L’importante nei contratti collettivi è difendere questa modalità in tutta l’Europa e mettere al bando il pericolo che sorge dalla deregulation introdotta dalle diverse direttive europee. Per evitare la delocalizzazione e la competizione tra lavoratori dobbiamo aiutare a creare standard comuni europei per i salari, le pensioni, i servizi pubblici, etc.
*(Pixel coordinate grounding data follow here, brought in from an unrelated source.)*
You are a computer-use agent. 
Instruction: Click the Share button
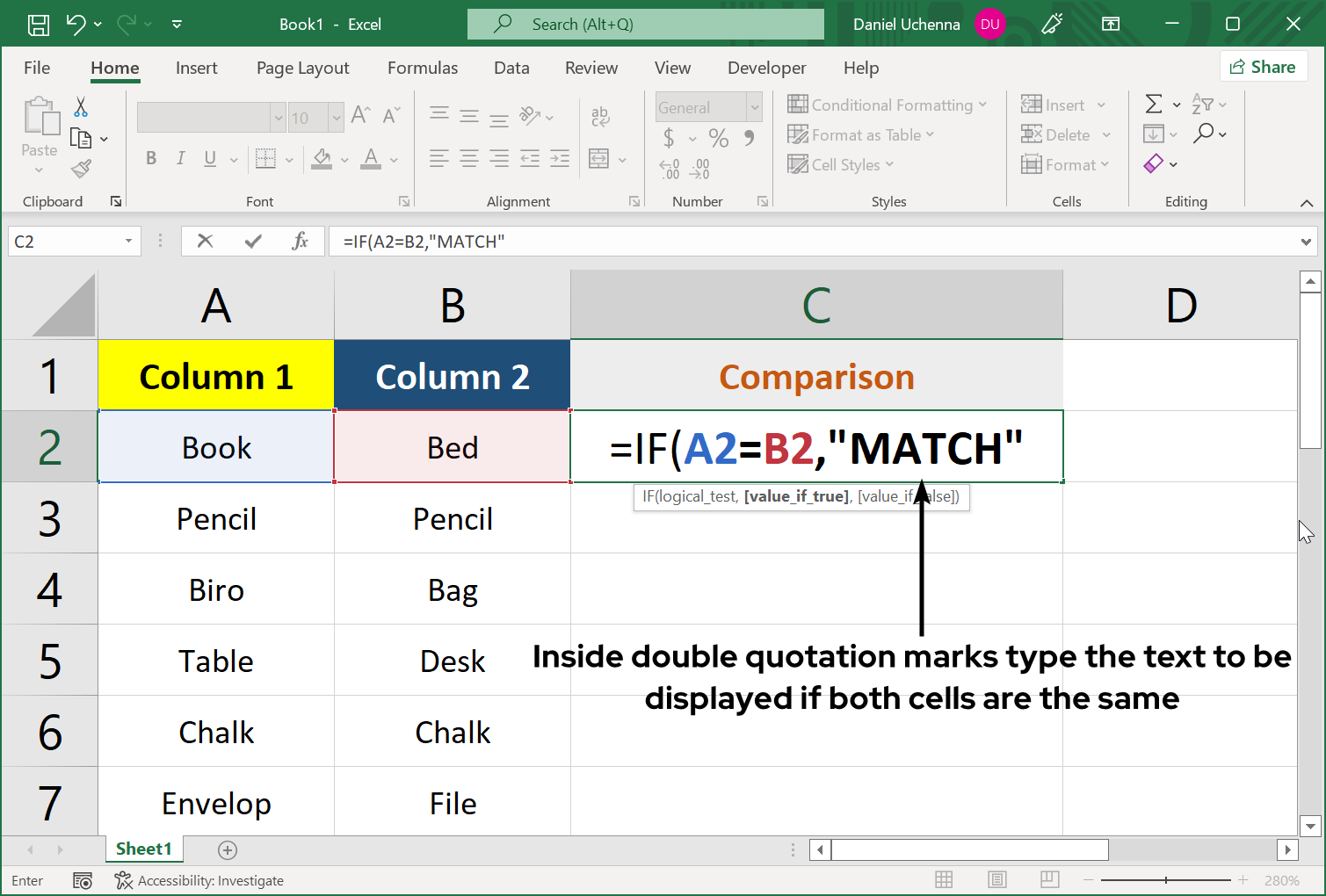1264,66
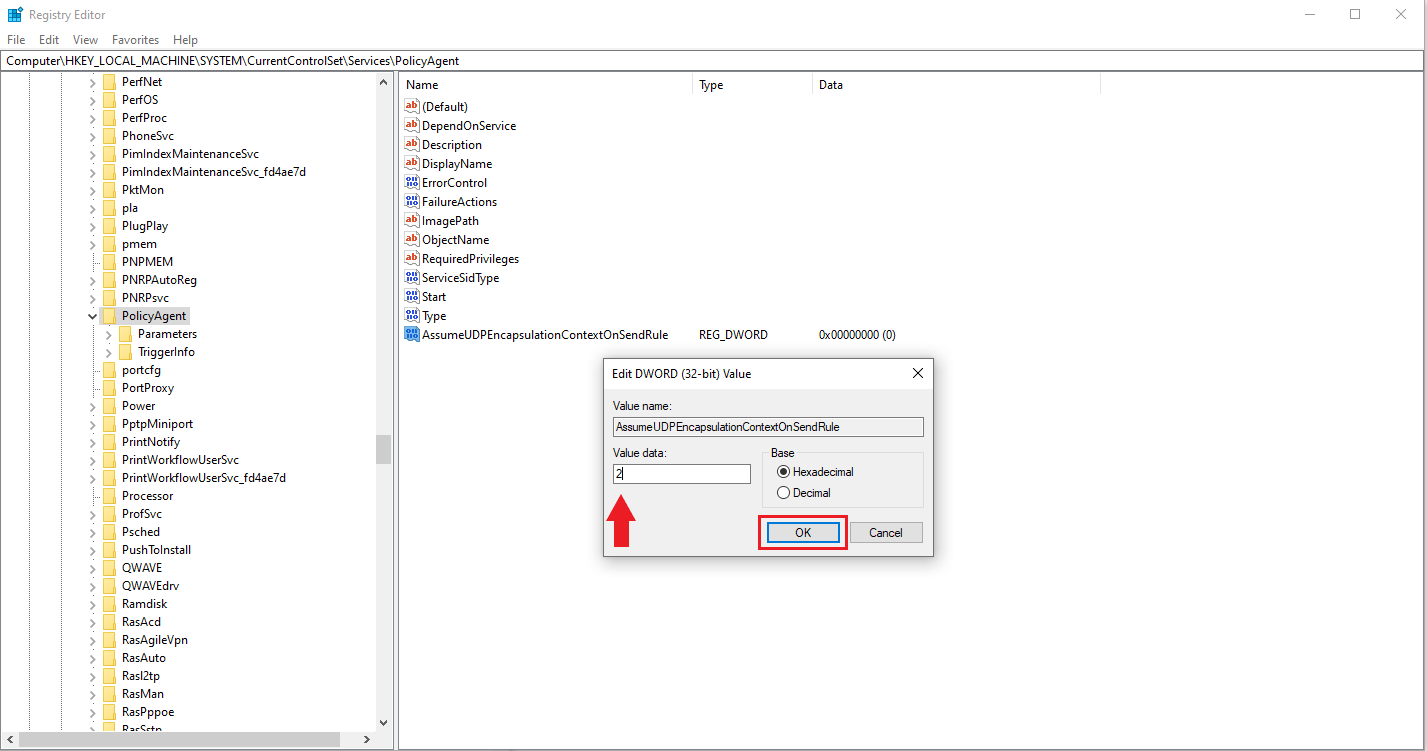
Task: Select the Hexadecimal base radio button
Action: [784, 472]
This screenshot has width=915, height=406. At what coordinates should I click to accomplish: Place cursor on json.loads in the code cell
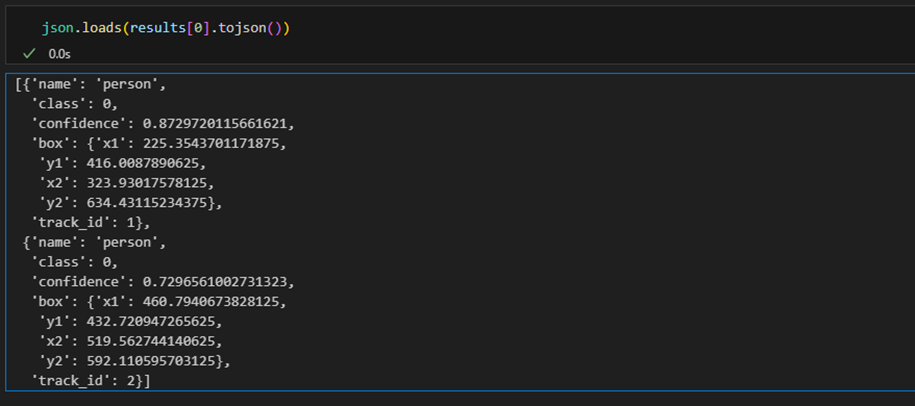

Questa alternativa va pensata contro tutte le politiche ispirate dalla direttiva Bolkenstein e per la difesa del settore pubblico. Dobbiamo allargare il dibattito a nuove forme di economia sociale e alla creazione di strutture pubbliche dove queste non esistono o sono deboli. L’innovazione , che migliori e democratizzi la gestione pubblica, è un compito della sinistra.
Le nostre proposte, dovranno essere dettagliate e qualificate, condivise con i sindacati e con tutti i rappresentanti sociali dei lavoratori e dei disoccupati: la società alternativa per l’Europa ha bisogno di un cambiamento radicale di direzione nelle politiche e economiche e sociali, un cambio di direzione che tiene conto delle domande dei movimenti e si rapporta al mondo del lavoro, all’ambientalismo e al femminismo. La leva per il cambiamento quindi è la costruzione di alleanze, politiche, sociali e sindacali per costruire un grande movimento dei lavoratori. Con questo vogliamo appoggiare una campagna europea e proposte unitarie per difendere e far avanzare gli interessi della classe operaia ed il movimento per l’alternativa. Dobbiamo dare priorità, ancora una volta, al tema marxiano della liberazione del lavoro, in altre parole, mettere a valore l’accumulazione delle forze del lavoro per la società, per fare in modo che i diritti e i salari, in una società non uniformata, diventino sempre più variabile indipendente dal dominio del mercato. Inoltre, pensiamo che la Banca Centrale Europea (BCE) debba svolgere un ruolo e una missione completamente nuovi, monitorata democraticamente, abbandonando la centralità delle politiche monetariste e del patto di stabilità. Non è comprensibile imporre le regole rigide del patto poiché è già stato dimostrato che non stimola né la stabilità economica, né l’occupazione a causa della sua miope attenzione al solo tema della stabilità monetaria. Deve essere rimpiazzato dall’introduzione di criteri sociali di occupazione ed ecologici che si concretizzino in un nuovo accordo o “patto” e deve anche contenere delle regole di supporto per coordinare la politica monetaria della BCE con le politiche economico-finanziarie degli stati membri.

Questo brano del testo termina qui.